Source: Xinhua New Media
Tel Aviv University has signed a partnership agreement with German pharmaceutical company Bayer to test the new drug on the university’s 3D-printed human heart tissue, with future plans to test the drug’s efficacy and toxicity on the entire 3D-printed heart, the university said in a statement On June 28.

A researcher shows a 3D heart at Tel Aviv University on April 15, 2019.
(Xinhua/Gini Photo Agency)
Tel Aviv University researchers 3D printed the world’s first complete “heart” with cells, blood vessels, ventricles and atria last April, an innovative technology that also has great potential in the medical field of drug screening, the statement said.
Drug candidates go through multiple screening stages before being marketed, first tested on human tissue grown in a laboratory and then on laboratory animals before being approved for use in human clinical trials.

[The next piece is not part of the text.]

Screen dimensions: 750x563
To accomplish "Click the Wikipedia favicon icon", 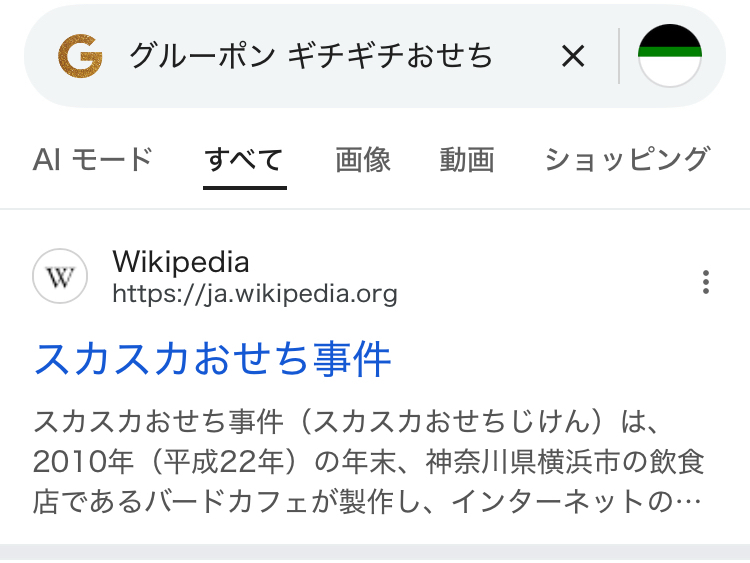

Testing candidate drugs using 3D-printed human tissue could make the drug screening process faster, cheaper and more efficient, the statement said.
The 3D-printed tissue is closer to real heart tissue, Said Professor Michael D ‘Urville, director of the University’s Tal D ‘Urville Laboratory for Tissue Engineering and Regenerative Medicine, in a statement.
The lab will also design an entire human heart with all the different ventricles, valves, arteries and veins for better drug screening, DE Vere said.